GOALS:
1. Output the listing, from its first line through the line containing "click(x=1639, y=44)" inclusive, as a Markdown table with the columns Row and Line. Number each row and omit blank lines.
2. Write the next part of the personal blog entries, picking up after the last sentence shown.

EXTRACT TO READ:
____________________

07 November 2006

58th Post

C+++Me=bored

Yeah, you guessed it, im sitting in the intro to C++, no wonder java dot sucked. but it's pretty funny to see all the people on myspace and other various social networking sites, who knew people still used friendster. To my left a guy trying to stay up, to my right some other guy looking at me write and eat seeds, oh yeah, seeds. Those good one's too, Frito Lay.

Some guy is playing a fusion of streetfighter and fighterjets. It looks fun, i want to play but i got to class late and i got stuck with the crappy computer with a borked mouse. It really wasn't borked when i got here. But i saw an opportunity to save some other guy from using the only trackball in the school. So i decided to clean it, in dooing so i managed to kill its clickability and movement. I just want to go home and play the Sims 2....

I <3 Melina

yes...

06 November 2006

57th Post

We'll see what happens.

A new face, a new time, and a new place. I'm aiming towards updating once a week about random shit that hapens, or mabe if this class gets too boring. C++, ugh.

Well, lets see, DeVry is pretty cool, people are kinda gay outside of the engineering programs. I never knew how intence a Magic game could get... I swear im going to mess up their cards. But for the most part people are nice or at least scared of me.

I miss home, i miss my bed, and i miss not naving to worry about money. But i really miss Melina, she is pimp.

Facebook is the shit.

I've been playing Monopoly non-stop and i looked back at how my cousins and i used to play. Too funny, too funy. Secret passages, credit cards, property wageing, and statues. We had the real market down. Monopoly is the shit, especially because im an idiot and play on the computer.

Craigslist.org, FTW. If you dont know what it is, you don't belong on the internet.

Class is over.

homestarrunner.com
You know you havent checked it in a while, do so.

30 July 2006

56th Post

Man I am a fuck up...

What has happend you say? A lot actually, ive stabbed someones back, someone has stabbed my back, i moved out, i cryed, i loved, i lost, i gave, i received, people hate me, people liked me, people like me, people REALLY hate me, people miss me, people love me, people dont miss me, people are happy, and most importantly, some people want me gone...They won.

God damn it, i am a big loser. It's funny when people start to hate, mainly because when they do i really have no defence to it... Take what i have done over the past couple weeks, don't pretend you havent heard about it. There is no one to blame but me, i lost a good friend, respect, honor, and alot of sprouting friendships. O well, i guess that's life.

____________________

DATA SUPPLIED:

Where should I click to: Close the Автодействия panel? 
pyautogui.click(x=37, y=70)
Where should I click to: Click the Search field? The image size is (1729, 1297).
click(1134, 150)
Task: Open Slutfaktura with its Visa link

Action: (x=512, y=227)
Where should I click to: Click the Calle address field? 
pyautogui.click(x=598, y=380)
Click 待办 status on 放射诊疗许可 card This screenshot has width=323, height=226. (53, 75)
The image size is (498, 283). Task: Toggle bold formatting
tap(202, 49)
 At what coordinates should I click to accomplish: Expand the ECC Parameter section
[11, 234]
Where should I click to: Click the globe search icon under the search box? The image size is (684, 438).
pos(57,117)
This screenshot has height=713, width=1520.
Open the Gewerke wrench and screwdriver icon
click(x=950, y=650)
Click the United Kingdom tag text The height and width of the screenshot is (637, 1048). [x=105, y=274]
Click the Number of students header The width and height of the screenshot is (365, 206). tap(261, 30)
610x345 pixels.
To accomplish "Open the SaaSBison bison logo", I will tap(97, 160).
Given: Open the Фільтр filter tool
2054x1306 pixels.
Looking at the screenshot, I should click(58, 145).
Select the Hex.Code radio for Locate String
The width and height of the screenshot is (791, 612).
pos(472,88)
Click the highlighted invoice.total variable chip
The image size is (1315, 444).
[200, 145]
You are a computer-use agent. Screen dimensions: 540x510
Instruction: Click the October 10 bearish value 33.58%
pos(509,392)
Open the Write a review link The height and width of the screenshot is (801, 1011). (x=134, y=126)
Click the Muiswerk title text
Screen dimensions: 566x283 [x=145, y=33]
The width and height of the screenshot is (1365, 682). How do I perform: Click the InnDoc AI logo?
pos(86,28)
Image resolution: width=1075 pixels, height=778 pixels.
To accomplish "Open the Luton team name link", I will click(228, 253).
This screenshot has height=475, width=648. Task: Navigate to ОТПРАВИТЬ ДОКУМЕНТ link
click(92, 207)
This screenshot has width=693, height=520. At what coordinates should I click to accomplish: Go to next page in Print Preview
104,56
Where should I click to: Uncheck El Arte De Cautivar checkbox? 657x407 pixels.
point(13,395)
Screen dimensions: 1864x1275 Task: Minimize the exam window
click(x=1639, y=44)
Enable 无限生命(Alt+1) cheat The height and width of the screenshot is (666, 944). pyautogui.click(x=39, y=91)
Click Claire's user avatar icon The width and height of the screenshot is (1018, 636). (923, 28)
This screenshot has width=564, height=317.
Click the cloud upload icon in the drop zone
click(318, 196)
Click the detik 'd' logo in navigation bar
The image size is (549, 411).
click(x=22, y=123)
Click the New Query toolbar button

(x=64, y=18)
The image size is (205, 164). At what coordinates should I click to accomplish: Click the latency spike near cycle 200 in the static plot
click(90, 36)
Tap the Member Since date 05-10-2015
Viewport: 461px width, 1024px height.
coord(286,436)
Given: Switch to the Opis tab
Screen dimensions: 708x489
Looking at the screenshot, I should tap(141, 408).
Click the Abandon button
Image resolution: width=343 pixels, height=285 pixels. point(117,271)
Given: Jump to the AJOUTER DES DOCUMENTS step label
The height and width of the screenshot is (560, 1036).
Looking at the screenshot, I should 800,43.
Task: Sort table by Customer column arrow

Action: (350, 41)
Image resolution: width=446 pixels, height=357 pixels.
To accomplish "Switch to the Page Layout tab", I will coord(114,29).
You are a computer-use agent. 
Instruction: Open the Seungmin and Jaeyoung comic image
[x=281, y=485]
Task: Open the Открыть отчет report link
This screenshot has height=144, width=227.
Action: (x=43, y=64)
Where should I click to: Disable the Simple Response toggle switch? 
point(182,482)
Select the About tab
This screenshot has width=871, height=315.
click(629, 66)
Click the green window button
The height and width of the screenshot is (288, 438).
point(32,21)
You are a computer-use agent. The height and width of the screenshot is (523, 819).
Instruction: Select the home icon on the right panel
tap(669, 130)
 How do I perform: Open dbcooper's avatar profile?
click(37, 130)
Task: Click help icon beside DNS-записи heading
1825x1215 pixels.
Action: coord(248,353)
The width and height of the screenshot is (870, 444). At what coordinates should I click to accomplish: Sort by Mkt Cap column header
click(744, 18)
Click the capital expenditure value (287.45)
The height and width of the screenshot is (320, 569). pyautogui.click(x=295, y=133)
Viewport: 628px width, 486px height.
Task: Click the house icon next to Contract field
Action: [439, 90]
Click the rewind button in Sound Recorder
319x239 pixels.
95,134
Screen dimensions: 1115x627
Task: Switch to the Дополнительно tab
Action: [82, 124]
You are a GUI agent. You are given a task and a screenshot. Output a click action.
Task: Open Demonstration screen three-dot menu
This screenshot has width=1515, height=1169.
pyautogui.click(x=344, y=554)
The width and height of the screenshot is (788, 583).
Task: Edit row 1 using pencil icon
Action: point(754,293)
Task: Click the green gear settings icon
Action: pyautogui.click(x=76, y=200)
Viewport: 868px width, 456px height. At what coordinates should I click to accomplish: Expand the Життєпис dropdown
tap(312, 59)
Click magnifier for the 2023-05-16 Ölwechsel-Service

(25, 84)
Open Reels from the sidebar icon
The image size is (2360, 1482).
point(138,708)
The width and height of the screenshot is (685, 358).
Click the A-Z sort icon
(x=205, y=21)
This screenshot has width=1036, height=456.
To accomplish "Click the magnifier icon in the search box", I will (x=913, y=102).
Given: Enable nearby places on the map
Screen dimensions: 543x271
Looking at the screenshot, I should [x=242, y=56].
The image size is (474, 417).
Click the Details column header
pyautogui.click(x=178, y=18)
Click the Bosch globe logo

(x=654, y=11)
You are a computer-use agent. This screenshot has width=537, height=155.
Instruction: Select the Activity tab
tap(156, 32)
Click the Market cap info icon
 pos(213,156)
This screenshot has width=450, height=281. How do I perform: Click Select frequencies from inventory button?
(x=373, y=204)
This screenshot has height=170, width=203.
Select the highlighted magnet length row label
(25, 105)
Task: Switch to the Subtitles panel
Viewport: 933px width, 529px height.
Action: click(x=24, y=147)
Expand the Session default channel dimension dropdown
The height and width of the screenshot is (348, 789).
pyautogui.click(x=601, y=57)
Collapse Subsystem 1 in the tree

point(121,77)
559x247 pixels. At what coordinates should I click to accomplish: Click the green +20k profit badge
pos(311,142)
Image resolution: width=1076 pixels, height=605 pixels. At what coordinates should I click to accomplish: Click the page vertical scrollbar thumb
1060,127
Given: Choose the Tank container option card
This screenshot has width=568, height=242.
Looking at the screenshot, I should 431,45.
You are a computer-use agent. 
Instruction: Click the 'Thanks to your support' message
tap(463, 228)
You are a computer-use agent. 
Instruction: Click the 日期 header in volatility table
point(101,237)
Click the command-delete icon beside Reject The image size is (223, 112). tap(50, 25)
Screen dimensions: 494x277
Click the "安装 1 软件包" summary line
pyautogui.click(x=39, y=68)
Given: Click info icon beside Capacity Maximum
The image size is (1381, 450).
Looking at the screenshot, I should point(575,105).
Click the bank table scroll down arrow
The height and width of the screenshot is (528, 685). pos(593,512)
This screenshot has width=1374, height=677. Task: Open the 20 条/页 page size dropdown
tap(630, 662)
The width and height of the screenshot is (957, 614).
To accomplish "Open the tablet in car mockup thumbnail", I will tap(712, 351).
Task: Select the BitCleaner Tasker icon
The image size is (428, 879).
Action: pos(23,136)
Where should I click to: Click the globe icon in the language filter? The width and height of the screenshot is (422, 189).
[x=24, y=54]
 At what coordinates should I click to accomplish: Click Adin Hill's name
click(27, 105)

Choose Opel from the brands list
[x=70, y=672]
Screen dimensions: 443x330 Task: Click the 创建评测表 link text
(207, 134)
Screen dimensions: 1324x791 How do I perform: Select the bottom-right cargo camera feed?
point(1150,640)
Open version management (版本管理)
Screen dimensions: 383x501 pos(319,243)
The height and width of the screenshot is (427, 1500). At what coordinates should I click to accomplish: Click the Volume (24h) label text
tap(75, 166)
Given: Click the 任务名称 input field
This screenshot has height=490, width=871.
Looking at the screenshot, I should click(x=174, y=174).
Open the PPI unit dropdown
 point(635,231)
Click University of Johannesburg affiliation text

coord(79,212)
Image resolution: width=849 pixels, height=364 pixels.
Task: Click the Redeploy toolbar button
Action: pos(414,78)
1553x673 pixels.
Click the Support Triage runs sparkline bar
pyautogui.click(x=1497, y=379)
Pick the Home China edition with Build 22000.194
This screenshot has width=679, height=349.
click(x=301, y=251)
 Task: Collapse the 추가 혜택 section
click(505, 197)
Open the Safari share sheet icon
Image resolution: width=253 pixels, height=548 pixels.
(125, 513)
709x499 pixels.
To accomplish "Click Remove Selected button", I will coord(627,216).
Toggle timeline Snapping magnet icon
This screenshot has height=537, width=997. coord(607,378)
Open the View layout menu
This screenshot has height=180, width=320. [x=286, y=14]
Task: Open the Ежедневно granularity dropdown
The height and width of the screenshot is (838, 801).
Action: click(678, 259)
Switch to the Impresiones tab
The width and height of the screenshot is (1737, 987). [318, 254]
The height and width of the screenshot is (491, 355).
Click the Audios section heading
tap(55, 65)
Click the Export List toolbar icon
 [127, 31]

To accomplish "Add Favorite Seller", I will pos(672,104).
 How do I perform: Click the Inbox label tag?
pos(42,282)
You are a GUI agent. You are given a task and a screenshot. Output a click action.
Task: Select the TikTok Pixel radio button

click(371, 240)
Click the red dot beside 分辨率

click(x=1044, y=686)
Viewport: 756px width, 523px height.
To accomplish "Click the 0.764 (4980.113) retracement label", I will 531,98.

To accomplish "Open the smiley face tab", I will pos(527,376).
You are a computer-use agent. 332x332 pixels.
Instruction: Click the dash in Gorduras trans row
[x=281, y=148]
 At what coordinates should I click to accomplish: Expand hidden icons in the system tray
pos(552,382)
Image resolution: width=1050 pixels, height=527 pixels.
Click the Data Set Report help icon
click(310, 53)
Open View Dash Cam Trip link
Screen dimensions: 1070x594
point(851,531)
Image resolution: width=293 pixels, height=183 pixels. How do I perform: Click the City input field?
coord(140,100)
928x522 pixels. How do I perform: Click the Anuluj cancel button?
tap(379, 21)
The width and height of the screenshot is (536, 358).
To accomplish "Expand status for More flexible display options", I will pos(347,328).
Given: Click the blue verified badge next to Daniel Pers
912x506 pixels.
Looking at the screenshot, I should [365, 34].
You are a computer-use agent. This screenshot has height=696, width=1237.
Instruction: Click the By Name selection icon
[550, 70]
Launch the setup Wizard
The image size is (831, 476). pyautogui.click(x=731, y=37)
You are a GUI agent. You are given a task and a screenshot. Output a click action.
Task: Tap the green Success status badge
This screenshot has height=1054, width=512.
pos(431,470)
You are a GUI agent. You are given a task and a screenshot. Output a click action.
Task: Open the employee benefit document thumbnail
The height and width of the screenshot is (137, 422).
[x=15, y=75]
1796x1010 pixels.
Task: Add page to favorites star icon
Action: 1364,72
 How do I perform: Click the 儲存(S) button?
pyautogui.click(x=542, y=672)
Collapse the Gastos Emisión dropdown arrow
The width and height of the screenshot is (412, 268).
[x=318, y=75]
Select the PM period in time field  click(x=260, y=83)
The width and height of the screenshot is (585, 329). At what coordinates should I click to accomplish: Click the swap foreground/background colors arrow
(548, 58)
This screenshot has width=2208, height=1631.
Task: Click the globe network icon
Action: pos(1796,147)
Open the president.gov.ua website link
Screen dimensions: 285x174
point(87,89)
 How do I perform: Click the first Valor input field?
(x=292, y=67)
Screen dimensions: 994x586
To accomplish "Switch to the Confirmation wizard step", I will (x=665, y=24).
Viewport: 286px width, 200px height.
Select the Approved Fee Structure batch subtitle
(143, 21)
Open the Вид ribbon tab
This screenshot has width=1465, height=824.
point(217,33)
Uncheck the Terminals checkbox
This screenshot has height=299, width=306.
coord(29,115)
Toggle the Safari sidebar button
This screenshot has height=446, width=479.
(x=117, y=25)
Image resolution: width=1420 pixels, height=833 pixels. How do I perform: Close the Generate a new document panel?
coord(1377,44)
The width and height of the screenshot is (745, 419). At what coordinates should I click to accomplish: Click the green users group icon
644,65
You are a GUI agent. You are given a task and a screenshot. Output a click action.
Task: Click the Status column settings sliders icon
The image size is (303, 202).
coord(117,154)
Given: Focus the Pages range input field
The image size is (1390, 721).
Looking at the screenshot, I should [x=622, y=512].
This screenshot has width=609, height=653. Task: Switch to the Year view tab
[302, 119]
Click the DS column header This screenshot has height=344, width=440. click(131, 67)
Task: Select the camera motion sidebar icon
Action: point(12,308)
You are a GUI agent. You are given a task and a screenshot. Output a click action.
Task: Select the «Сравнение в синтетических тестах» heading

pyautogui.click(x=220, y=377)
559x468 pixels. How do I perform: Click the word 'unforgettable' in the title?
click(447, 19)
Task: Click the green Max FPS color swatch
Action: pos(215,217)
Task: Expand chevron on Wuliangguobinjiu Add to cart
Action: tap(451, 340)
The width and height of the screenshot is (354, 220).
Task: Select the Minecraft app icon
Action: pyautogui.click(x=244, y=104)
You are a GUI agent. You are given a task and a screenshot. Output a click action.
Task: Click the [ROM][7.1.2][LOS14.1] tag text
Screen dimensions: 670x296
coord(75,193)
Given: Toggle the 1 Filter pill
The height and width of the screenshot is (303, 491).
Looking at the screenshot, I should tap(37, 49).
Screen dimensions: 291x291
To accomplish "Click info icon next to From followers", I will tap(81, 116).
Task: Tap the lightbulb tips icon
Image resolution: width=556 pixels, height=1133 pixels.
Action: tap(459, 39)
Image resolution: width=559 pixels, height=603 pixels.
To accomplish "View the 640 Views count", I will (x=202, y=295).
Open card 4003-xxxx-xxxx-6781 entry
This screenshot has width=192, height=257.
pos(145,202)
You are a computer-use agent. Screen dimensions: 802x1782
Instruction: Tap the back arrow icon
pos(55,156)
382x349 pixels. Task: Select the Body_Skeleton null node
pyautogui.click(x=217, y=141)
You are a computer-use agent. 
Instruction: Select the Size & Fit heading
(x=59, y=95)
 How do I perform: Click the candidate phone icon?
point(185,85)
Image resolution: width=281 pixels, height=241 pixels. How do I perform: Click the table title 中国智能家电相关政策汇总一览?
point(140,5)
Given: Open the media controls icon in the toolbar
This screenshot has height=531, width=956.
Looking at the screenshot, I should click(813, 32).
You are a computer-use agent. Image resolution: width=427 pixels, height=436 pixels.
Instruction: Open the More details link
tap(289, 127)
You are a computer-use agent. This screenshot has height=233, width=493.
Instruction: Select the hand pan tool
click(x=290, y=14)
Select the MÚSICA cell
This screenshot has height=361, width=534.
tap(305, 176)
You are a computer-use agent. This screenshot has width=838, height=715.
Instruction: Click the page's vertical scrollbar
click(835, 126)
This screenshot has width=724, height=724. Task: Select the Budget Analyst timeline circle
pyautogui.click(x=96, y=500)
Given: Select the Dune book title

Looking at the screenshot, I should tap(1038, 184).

____________________

RESPONSES PER TASK:
1.
| Row | Line |
|---|---|
| 1 | Where should I click to: Close the Автодействия panel?  |
| 2 | pyautogui.click(x=37, y=70) |
| 3 | Where should I click to: Click the Search field? The image size is (1729, 1297). |
| 4 | click(1134, 150) |
| 5 | Task: Open Slutfaktura with its Visa link |
| 6 | Action: (x=512, y=227) |
| 7 | Where should I click to: Click the Calle address field?  |
| 8 | pyautogui.click(x=598, y=380) |
| 9 | Click 待办 status on 放射诊疗许可 card This screenshot has width=323, height=226. (53, 75) |
| 10 | The image size is (498, 283). Task: Toggle bold formatting |
| 11 | tap(202, 49) |
| 12 |  At what coordinates should I click to accomplish: Expand the ECC Parameter section |
| 13 | [11, 234] |
| 14 | Where should I click to: Click the globe search icon under the search box? The image size is (684, 438). |
| 15 | pos(57,117) |
| 16 | This screenshot has height=713, width=1520. |
| 17 | Open the Gewerke wrench and screwdriver icon |
| 18 | click(x=950, y=650) |
| 19 | Click the United Kingdom tag text The height and width of the screenshot is (637, 1048). [x=105, y=274] |
| 20 | Click the Number of students header The width and height of the screenshot is (365, 206). tap(261, 30) |
| 21 | 610x345 pixels. |
| 22 | To accomplish "Open the SaaSBison bison logo", I will tap(97, 160). |
| 23 | Given: Open the Фільтр filter tool |
| 24 | 2054x1306 pixels. |
| 25 | Looking at the screenshot, I should click(58, 145). |
| 26 | Select the Hex.Code radio for Locate String |
| 27 | The width and height of the screenshot is (791, 612). |
| 28 | pos(472,88) |
| 29 | Click the highlighted invoice.total variable chip |
| 30 | The image size is (1315, 444). |
| 31 | [200, 145] |
| 32 | You are a computer-use agent. Screen dimensions: 540x510 |
| 33 | Instruction: Click the October 10 bearish value 33.58% |
| 34 | pos(509,392) |
| 35 | Open the Write a review link The height and width of the screenshot is (801, 1011). (x=134, y=126) |
| 36 | Click the Muiswerk title text |
| 37 | Screen dimensions: 566x283 [x=145, y=33] |
| 38 | The width and height of the screenshot is (1365, 682). How do I perform: Click the InnDoc AI logo? |
| 39 | pos(86,28) |
| 40 | Image resolution: width=1075 pixels, height=778 pixels. |
| 41 | To accomplish "Open the Luton team name link", I will click(228, 253). |
| 42 | This screenshot has height=475, width=648. Task: Navigate to ОТПРАВИТЬ ДОКУМЕНТ link |
| 43 | click(92, 207) |
| 44 | This screenshot has width=693, height=520. At what coordinates should I click to accomplish: Go to next page in Print Preview |
| 45 | 104,56 |
| 46 | Where should I click to: Uncheck El Arte De Cautivar checkbox? 657x407 pixels. |
| 47 | point(13,395) |
| 48 | Screen dimensions: 1864x1275 Task: Minimize the exam window |
| 49 | click(x=1639, y=44) |

2.
Today i heard something that realy hurt, i have no idea what to do, and at the moment no one has told me what happend. I really dont think everyone knows but they will in a couple days, if not hours, lets see who will be cool enough to tell me the details i want to hear. fuck it if they don't. I'm done fucking around. I'm just burnt out, i dont have time to care. I have to worry about surviving in a town where 3 murderers are runing around, i have to go to the store, have to work, school, socialize with new people, clean up, feed myself, work, school, homework, study for the god damn test. It is just too much to even think about. If i can get rid of one thing on my fucking to do list, it would be awsome, but i really dont want to. Fuck it if it happens, i dont give a fuck anymore. But i am willing to keep it IFF there is a chance for the future. It sucks getting rid of somehting in this way, just so abruptly, so dirty, but in the end it was my fault, my own actions led to it. I guess happyness was only in our filtered sleep deprived, lonely, hurt mind and hearts....fuck it, that shit is gay.

As for my Vista safari venture...that was fun. It looks promising and it ran stable on my little box, but I needed something finished and clean, something that wont crap out on me within the next year. I'm glad my school gives me a free copy of office and XP. YAY

Call me if you want.
I dont give a fuck.

18 June 2006

55th Post

Vista FTW!

As probably stated in a past babble, I am constructing a $0250 PC [The extra 0 adds flavour]. Naturally a self proclaimed pirate would just get an Ultimate XP .iso, but I just don't feel like going around the internet for some Windows Updates. So the question comes up; What OS will I use?

LINUX??! [OMG hax!]
Nah, but I did think about it, mabe I will collect some cans to dual boot off another SATA drive. Ubuntu is the distro I would probably use. Even though I do like KDE interfaces a bit more.

OS X?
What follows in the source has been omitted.